Identity politics destroys class solidarity, and that suits the powerful just fine.

Tom Slater

Tom Slater
Editor

Topics Identity Politics Politics UK

In the latest expression of its apparent death wish, the BBC put out a clip on social media this week of psychologist and former NBA player John Amaechi waxing lyrical on the subject of white privilege. In it, he gently explained why white privilege is real, and is even enjoyed by the underprivileged whites who generally resent the idea.

This is not the only time recently that the BBC – barracked by accusations of bias and campaigns to defund it – appeared to troll its critics. A podcast clip of two middle-class white women accusing other middle-class white women of being racist ‘Karens’ lit up the BBC complaints page a few weeks back.

But that Amaechi’s little video was put out on BBC Bitesize, the corporation’s homework and revision site, seemed particularly cheeky. That teenagers can now get woke on the same site as they revise for their French GCSE shows how orthodox ideas around identity politics and privilege have become at the BBC – and at elite institutions in general.

There was no debate set up here; the other side of this contentious issue was not given an airing. The theory of white privilege, it seems, is considered by the Beeb to be as uncontroversial as saying that we went to war in 1939 or that Henry VIII had six wives – just another plain fact to be relayed to the young folk.

Across the Atlantic, it fell to billionaire Oprah Winfrey to throw a hand grenade into this particularly tense arena of the culture war this week. On her Apple TV+ show, The Oprah Conversation, she said that even poor white people enjoy white privilege.

‘There are white people who are not as powerful’, the media mogul, net worth $2.6 billion, graciously conceded. ‘But they still, no matter where they are on the rung or ladder of success, they still have their whiteness.’ Right-wing Twitter obviously had a field day, mocking the obvious absurdity of a billionaire lecturing poor people about the privilege they enjoy.

Indeed, one of the consequences of the left’s increasing obsession with divisive identity politics is that it has ceded the language of class to the right. This week the black Tory mayoral candidate for London, Shaun Bailey, said in a speech that he had more in common with a white kid from Dagenham than a black kid from Hampstead, an old classically left-wing formulation about class solidarity.

What some right-wingers are cottoning on to, and exploiting to varying degrees of electoral success (Bailey, bless him, doesn’t stand a chance), is that the left’s recent embrace of wokeness is fundamentally a betrayal of class politics, and that where class politics can unite, wittering on about privilege only divides.

On a practical level, identity politics is just bad politics. Telling working-class white people, a huge chunk of the electorate, that even if they’re struggling to pay the bills and are thousands of pounds in debt they should always remember it could be worse is at best a non-starter.

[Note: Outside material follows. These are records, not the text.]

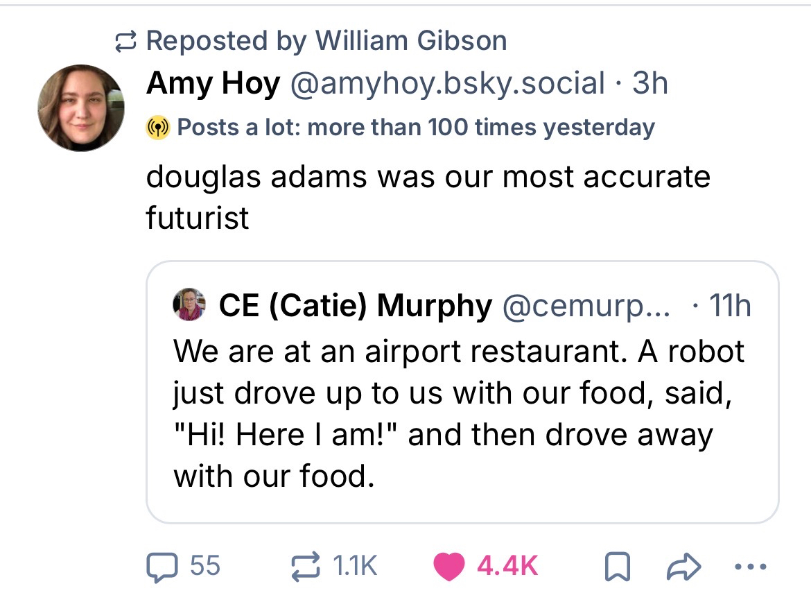This screenshot has height=611, width=811.
Task: Open CE (Catie) Murphy's small avatar
Action: point(191,304)
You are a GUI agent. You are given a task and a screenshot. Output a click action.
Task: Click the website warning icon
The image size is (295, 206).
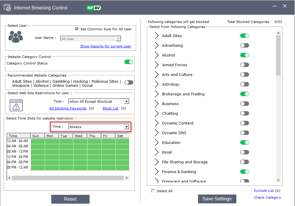[x=16, y=105]
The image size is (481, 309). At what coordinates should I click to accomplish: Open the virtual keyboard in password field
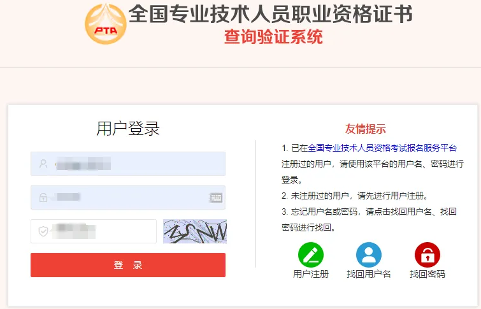click(x=216, y=198)
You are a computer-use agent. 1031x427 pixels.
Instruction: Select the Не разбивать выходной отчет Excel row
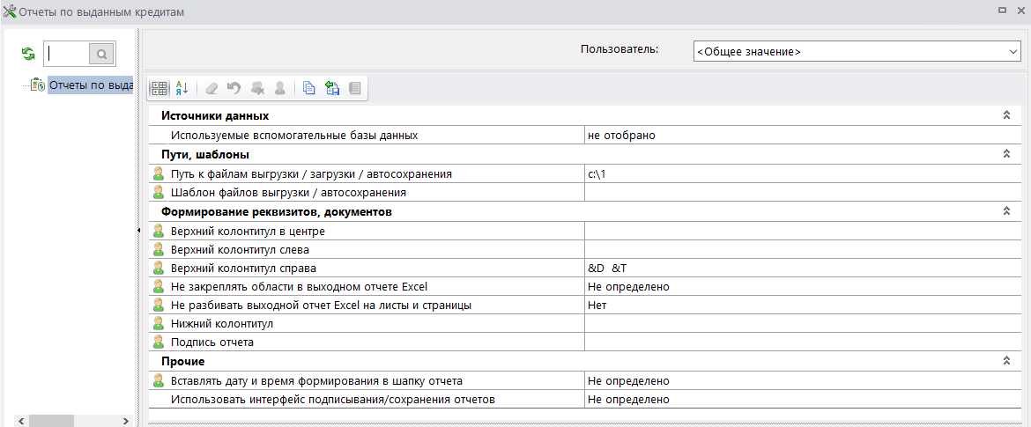(321, 305)
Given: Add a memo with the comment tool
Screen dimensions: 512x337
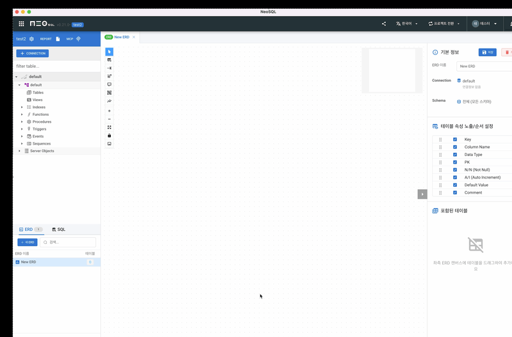Looking at the screenshot, I should coord(109,84).
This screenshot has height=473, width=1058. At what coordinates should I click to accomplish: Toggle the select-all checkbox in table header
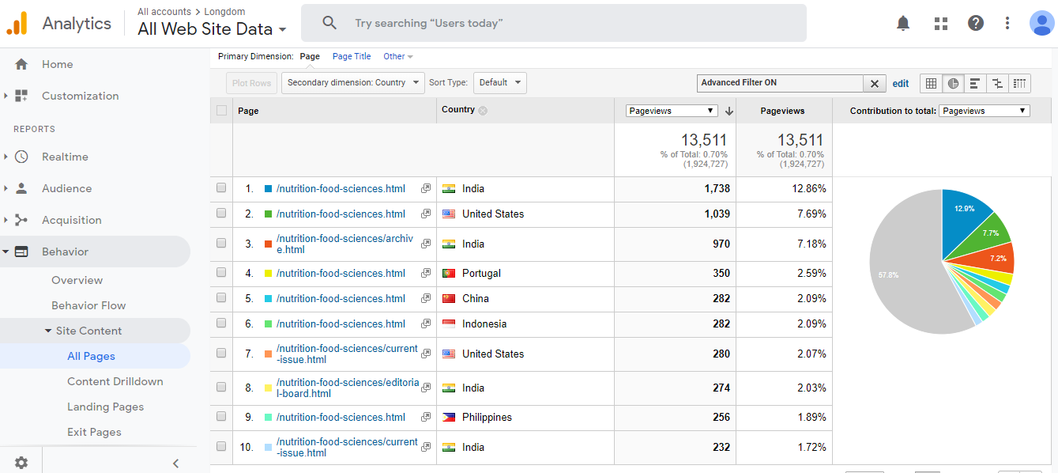[221, 111]
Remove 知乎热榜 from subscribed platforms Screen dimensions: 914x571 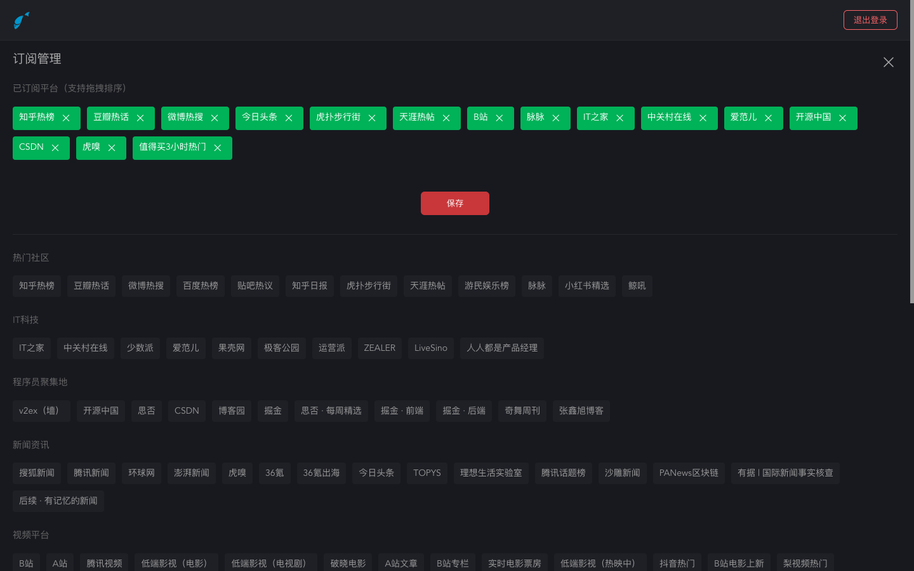coord(66,118)
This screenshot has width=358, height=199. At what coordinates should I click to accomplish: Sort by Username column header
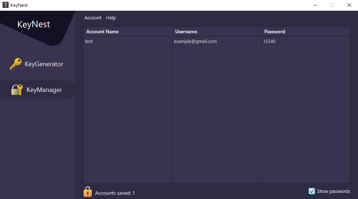pos(217,32)
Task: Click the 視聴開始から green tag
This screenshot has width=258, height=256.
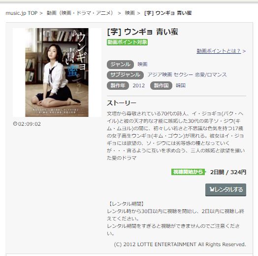Action: pos(189,172)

Making statements like ‘you can be homeless and still have white privilege’ would be churlish, to put it lightly, even if they were true.

But the problem with the theory of white privilege is not just that it winds people up. It also fundamentally fails to explain inequalities in society. In the UK, as Christopher Snowdon explained recently, white working-class boys are the poorest performing group in terms of educational attainment. Unless we are expected to believe this is solely down to them squandering their relative privilege, clearly race isn’t everything.

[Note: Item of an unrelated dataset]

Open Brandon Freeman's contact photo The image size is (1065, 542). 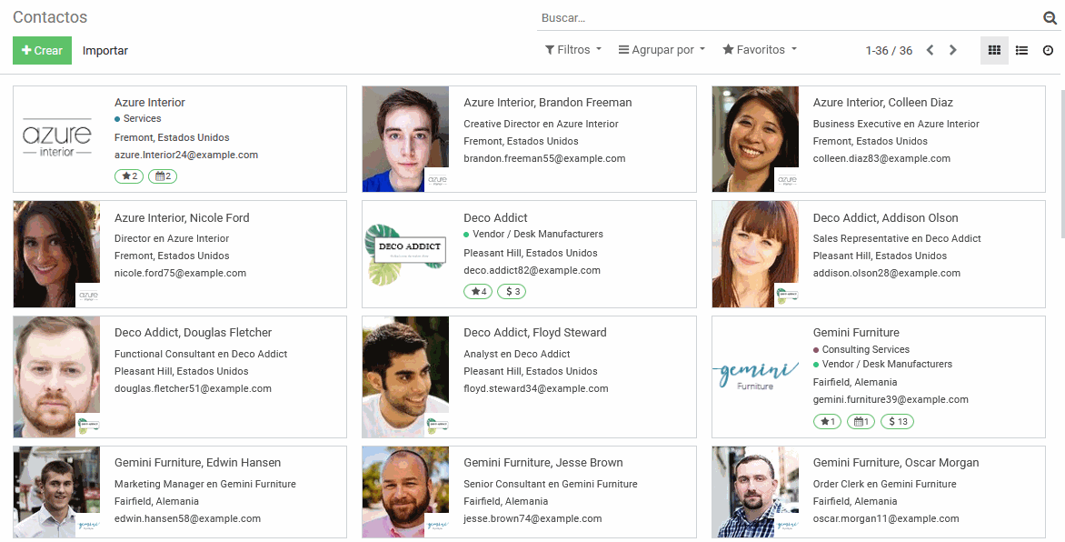(405, 139)
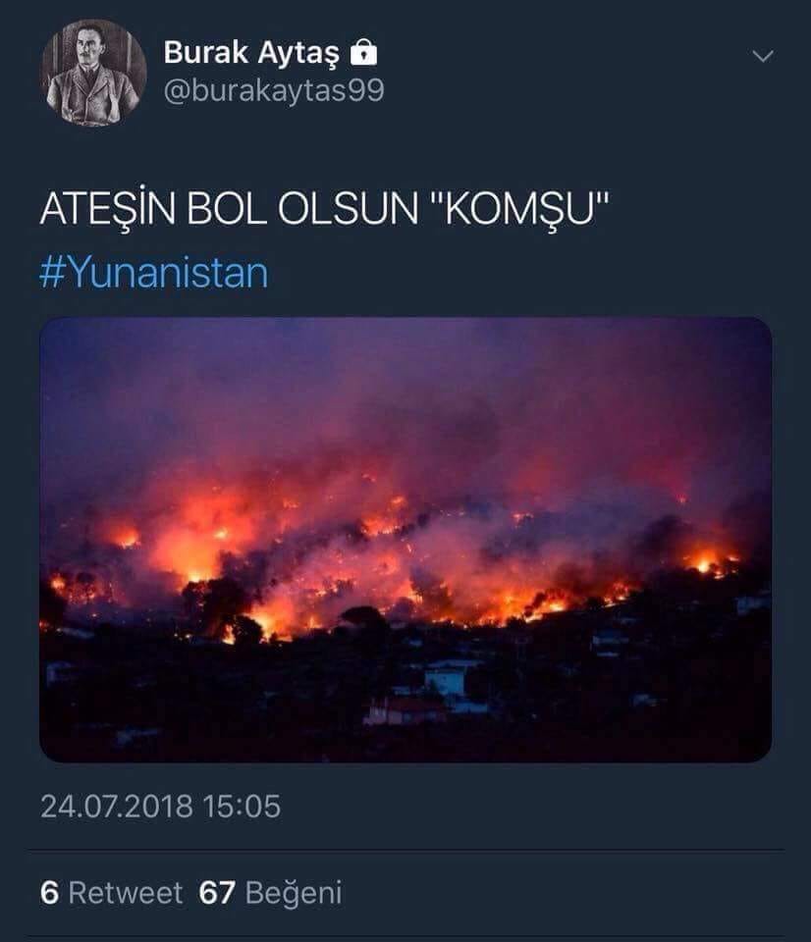
Task: Open the @burakaytas99 handle
Action: [274, 90]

This is not to say racism doesn’t exist, or that racial inequalities aren’t real and serious. But the picture is far more complicated than the narrative of ‘white supremacy’ would have us believe: British workers of Chinese and Indian heritage are the two highest-earning ethnic groups by hourly pay, for instance, and there are big gaps in educational attainment between British African and British Caribbean kids.

For all the disparities in outcomes between different groups, influenced by various cultural, historical and economic factors, what class you were born into remains far more consequential than your skin colour. Even in eras far more racist and discriminatory than our own, radicals recognised that overcoming class domination went hand in hand with overcoming racism – not least given many ethnic minorities were and are disproportionately working class.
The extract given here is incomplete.